Artículo publicado en La Opinión de Tenerife el 17 de junio de 2016
A medida que se acerca el ansiado fin de semana, los residentes en Santa Cruz de Tenerife sueñan con escaparse unas horas a alguna de las playas del municipio, preferiblemente la de Las Teresitas, a pesar de que la nefasta gestión de los políticos isleños ha condenado a este maravilloso enclave natural a la penosa situación en la que se encuentra y que, salvo milagro, tiene visos de eternizarse. Con la inminente llegada del verano, y ante los monumentales atascos que aumentan año tras año, la Policía Municipal capitalina suele advertir a los futuros bañistas de que tendrá que tomar las medidas necesarias y oportunas para garantizar la fluidez de la circulación de los vehículos que acceden al recinto playero, entre las que a veces se halla el cierre de la entrada al mismo en cuanto se completan sus plazas de aparcamiento.
En su momento, la alternativa ofrecida por la autoridad competente pasaba por utilizar la guagua y aplicar descuentos a aquellos usuarios que dejaran sus coches en el intercambiador, de tal manera que quienes optasen por la solución consistorial podrían arrastrar tras de sí a abuelos, hijos, sombrilla, nevera, mesa, sillas, cubo, pala, rastrillo, baraja de cartas y aparato de radio sin necesidad de madrugar.
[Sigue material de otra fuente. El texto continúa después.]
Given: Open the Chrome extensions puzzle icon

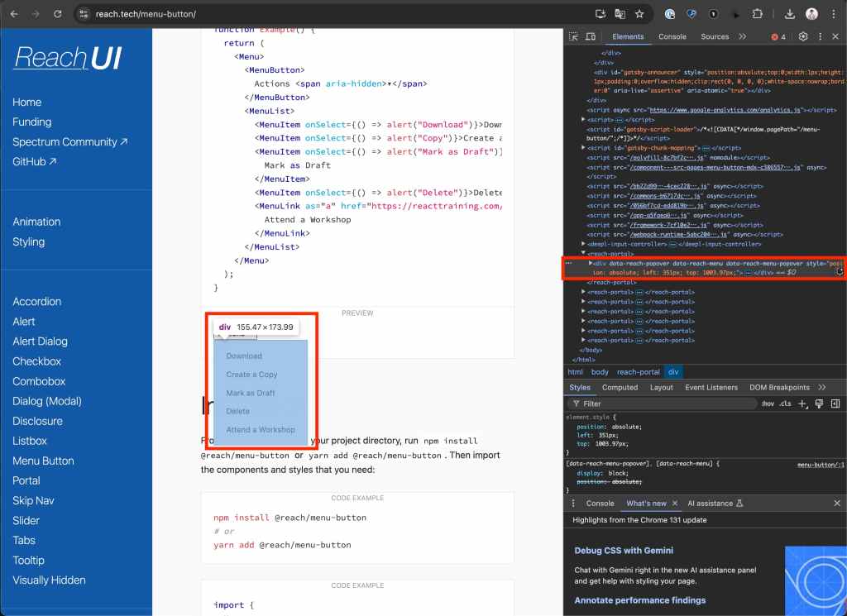Looking at the screenshot, I should pyautogui.click(x=756, y=14).
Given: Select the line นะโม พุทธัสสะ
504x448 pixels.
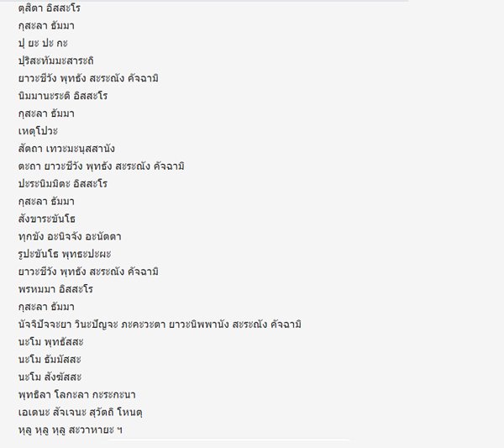Looking at the screenshot, I should (x=50, y=341).
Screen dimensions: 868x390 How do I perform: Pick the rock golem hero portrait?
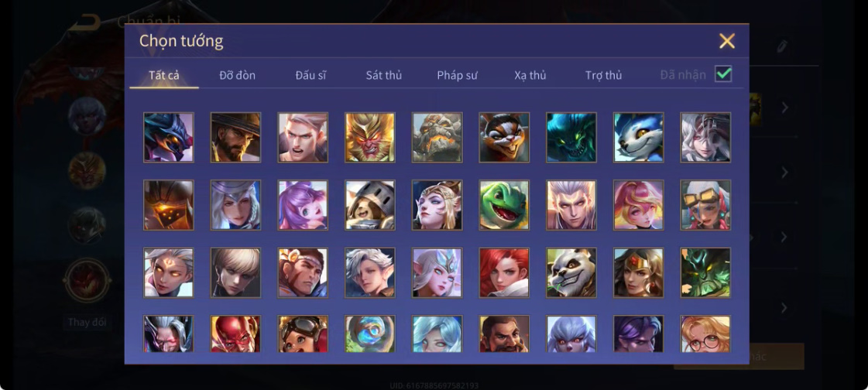point(437,137)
Además, evitarían una más que probable lipotimia colectiva, resultante de pasar una hora larga atascados a más de treinta grados en un horno de cuatro ruedas, que es el tiempo estimado que lleva recorrer la distancia existente entre Valleseco y San Andrés en tales circunstancias. Hasta aquí, el plan para el sábado.
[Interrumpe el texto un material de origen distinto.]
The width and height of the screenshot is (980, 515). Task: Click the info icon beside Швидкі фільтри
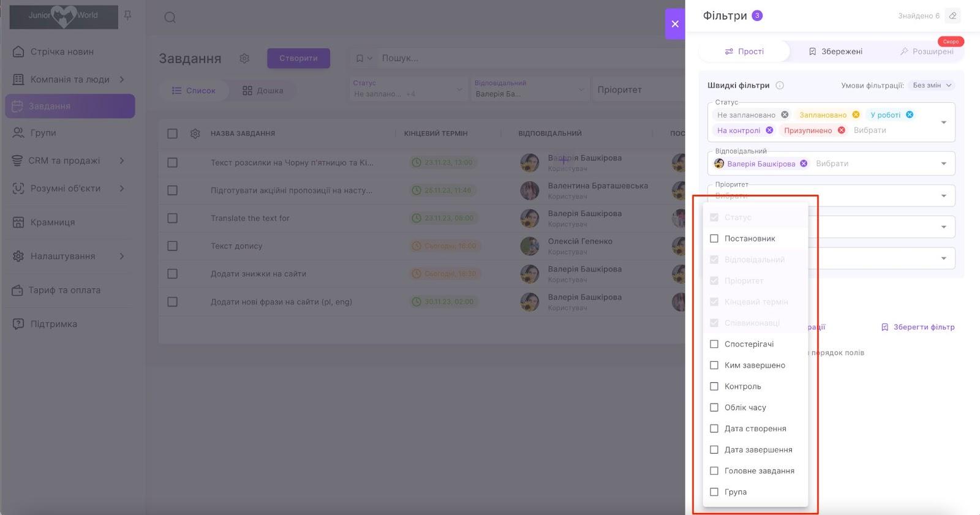[780, 86]
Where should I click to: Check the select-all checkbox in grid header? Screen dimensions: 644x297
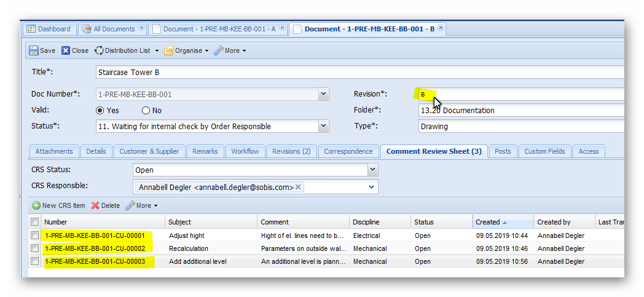pyautogui.click(x=35, y=222)
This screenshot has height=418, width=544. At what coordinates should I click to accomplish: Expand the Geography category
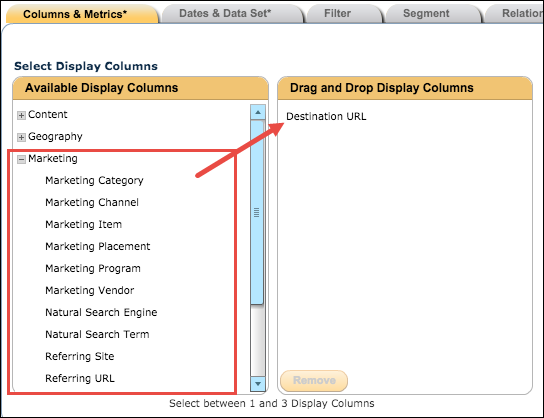(21, 137)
Pero, como el hombre es el único animal que tropieza dos veces en la misma piedra, al sábado le sigue el domingo y, con él, una nueva posibilidad de meter la pata hasta el fondo. Así que el sufrido contribuyente de turno se levantará a la misma hora que si fuera a trabajar -suponiendo que no sea uno de los cuatro millones largos de parados que pueblan la geografía hispana-, repudiará cualquier otro medio de locomoción y (esta vez sí) dejará a los abuelos en casa, prescindirá incluso de la mesa y las sillas, si me apuran hasta de la baraja de cartas y la radio -la nevera azul y blanca, el cubo, la pala y el rastrillo, obviamente, son innegociables- y emprenderá volante en mano la paradisíaca ruta que atraviesa el Parque Rural de Anaga, Reserva Mundial de la Biosfera.
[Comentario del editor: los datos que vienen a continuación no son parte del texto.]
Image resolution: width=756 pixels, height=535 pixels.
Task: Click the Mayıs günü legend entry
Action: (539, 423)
Cambiará la arena blanca por la negra y el palmeral por los roques para, decenas de curvas después, vislumbrar en lontananza la espectacular belleza de Almáciga, persuadido de que la jornada dominical resultará inolvidable. Y seguramente acertará porque, hasta hace no mucho (lo sé por experiencia), a ambos lados de la carretera se alineaban decenas de utilitarios y camionetas obstaculizando el tránsito, formando una especie de campamento espontáneo colonizado por decenas de individuos incapaces de adaptarse a unas mínimas normas de convivencia que se dedicaban a atemorizar a cualquier vecino o forastero que osase censurar su permanente burla a la legalidad, amparados en que no existía ninguna señal que les impidiera montar sus chiringuitos en los arcenes.
La espeluznante visión incluía a un fulano gritón de aspecto disuasorio, poseedor de una furgoneta con toldo multiusos -bajo cuyo amparo se amontonaban la colchoneta para siestas diurnas y sueños nocturnos, un infiernillo donde calentar los ranchos correspondientes, una cuerda atada a dos varillas para colgar bañadores y vestimentas varias, un reproductor de música estridente y un barreño para poner la vajilla en remojo-. Ni el mismísimo Dante hubiera imaginado un averno más estremecedor, a no ser que, huyendo de los perros peligrosos sin bozal, cuyos dueños presumen de ser los amos de la naturaleza, se hubiera aventurado también a bajar a la playa sorteando los excrementos humanos que adornaban el sendero. Si este escenario ha variado sustancialmente, que algún alma caritativa me informe. Volveré y, además, se lo agradeceré toda la vida.